Stored records:
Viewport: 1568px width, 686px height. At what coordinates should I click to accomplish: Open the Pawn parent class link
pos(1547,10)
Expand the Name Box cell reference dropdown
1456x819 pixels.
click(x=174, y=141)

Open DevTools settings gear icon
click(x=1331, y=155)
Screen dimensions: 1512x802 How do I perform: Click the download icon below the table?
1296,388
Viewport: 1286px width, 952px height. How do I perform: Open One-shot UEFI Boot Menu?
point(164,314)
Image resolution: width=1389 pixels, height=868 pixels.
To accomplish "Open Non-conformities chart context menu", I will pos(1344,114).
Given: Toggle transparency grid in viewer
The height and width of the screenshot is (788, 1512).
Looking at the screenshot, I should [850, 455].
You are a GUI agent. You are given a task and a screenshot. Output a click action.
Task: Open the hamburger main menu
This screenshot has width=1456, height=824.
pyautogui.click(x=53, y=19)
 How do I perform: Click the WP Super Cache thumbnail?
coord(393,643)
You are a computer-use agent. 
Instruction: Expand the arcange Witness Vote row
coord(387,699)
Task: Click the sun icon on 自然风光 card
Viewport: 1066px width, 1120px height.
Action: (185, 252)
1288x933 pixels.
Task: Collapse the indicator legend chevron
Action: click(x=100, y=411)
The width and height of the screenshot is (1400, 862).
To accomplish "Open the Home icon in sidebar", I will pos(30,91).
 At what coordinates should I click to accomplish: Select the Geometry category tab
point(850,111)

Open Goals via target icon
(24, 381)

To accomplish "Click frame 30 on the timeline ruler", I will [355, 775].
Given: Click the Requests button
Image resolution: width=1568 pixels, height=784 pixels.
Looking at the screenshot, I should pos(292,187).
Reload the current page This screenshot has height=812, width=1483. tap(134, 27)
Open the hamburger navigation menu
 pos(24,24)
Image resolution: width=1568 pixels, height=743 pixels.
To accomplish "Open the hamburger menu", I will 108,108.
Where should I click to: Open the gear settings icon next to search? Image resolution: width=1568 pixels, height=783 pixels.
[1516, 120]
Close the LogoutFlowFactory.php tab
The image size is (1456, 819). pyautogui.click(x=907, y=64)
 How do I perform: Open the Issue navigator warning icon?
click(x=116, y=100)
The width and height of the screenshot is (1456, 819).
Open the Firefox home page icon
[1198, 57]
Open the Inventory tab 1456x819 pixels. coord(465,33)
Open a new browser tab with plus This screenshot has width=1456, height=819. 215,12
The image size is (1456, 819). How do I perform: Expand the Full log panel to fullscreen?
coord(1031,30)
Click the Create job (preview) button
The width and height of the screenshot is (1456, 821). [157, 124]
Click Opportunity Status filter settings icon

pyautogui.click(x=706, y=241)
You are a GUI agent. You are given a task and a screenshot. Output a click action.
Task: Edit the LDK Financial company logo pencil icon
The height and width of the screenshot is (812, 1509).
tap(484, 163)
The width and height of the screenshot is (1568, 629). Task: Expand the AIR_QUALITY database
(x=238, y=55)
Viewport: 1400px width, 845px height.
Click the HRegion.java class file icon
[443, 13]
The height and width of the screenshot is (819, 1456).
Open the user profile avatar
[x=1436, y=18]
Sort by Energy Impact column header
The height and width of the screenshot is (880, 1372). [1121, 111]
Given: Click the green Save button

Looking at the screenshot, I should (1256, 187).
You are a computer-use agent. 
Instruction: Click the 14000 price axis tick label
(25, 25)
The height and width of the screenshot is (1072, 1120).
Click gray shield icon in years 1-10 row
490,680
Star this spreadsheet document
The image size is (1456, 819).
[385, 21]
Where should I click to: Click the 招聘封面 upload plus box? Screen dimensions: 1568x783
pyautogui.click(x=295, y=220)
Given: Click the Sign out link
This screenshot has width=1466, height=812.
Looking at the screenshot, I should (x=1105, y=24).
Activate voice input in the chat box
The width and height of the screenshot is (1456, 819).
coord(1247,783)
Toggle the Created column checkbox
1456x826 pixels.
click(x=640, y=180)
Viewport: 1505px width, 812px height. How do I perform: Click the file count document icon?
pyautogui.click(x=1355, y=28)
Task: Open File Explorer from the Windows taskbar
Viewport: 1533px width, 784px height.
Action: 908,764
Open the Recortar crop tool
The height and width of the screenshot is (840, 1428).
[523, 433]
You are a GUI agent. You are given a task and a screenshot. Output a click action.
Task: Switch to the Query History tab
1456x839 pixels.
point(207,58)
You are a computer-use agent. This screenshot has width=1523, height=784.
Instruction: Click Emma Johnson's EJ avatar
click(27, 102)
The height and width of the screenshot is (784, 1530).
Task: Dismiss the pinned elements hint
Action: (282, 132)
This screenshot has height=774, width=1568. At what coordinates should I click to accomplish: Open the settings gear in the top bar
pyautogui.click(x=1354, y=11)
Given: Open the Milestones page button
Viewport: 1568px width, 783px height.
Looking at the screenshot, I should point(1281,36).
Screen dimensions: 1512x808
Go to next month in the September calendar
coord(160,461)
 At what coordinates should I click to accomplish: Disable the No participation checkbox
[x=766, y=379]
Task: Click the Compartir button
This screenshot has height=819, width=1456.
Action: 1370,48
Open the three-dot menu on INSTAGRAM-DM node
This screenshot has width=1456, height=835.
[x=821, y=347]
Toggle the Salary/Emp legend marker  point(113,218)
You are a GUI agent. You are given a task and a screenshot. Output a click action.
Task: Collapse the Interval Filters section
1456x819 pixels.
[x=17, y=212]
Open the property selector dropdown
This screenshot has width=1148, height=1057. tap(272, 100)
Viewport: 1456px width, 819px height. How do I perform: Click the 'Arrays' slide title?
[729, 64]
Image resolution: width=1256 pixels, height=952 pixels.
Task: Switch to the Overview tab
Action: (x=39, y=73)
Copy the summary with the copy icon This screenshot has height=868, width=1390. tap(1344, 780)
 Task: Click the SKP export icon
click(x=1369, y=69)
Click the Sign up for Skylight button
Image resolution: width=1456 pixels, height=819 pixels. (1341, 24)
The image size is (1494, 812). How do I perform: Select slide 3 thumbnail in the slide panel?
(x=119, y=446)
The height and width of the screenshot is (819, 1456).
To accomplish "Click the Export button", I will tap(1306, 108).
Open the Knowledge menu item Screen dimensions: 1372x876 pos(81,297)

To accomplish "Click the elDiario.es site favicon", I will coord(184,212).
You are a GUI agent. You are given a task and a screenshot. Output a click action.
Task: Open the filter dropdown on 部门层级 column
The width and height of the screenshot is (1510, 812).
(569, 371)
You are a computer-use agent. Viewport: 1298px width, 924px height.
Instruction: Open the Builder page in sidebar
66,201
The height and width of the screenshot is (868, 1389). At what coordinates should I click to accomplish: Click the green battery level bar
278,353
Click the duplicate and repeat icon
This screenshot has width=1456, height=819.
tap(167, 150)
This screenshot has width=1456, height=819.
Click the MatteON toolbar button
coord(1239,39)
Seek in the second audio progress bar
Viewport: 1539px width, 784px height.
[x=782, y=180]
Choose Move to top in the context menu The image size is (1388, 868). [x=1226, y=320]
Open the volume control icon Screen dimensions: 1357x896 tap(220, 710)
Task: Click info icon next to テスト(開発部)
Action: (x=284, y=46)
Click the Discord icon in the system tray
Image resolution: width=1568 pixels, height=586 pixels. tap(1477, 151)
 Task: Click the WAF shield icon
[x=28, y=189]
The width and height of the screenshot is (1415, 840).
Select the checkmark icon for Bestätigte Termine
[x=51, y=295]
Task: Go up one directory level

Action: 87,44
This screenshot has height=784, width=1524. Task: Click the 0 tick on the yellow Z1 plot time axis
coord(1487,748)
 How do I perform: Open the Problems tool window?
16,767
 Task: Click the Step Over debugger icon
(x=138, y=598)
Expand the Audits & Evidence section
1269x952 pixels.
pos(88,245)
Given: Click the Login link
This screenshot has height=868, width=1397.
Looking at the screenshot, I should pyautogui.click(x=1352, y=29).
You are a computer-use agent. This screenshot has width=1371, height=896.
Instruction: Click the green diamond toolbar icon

(PROBLEM STATEMENT)
For every line above that includes the string "will", copy the line.

(ANSWER SECTION)
To accomplish "Open Non-conformities chart context menu", I will pos(1344,114).
To accomplish "Open the Home icon in sidebar", I will pos(30,91).
To accomplish "Click frame 30 on the timeline ruler", I will [355, 775].
To accomplish "Open the hamburger menu", I will 108,108.
To accomplish "Click the Export button", I will tap(1306, 108).
To accomplish "Click the elDiario.es site favicon", I will coord(184,212).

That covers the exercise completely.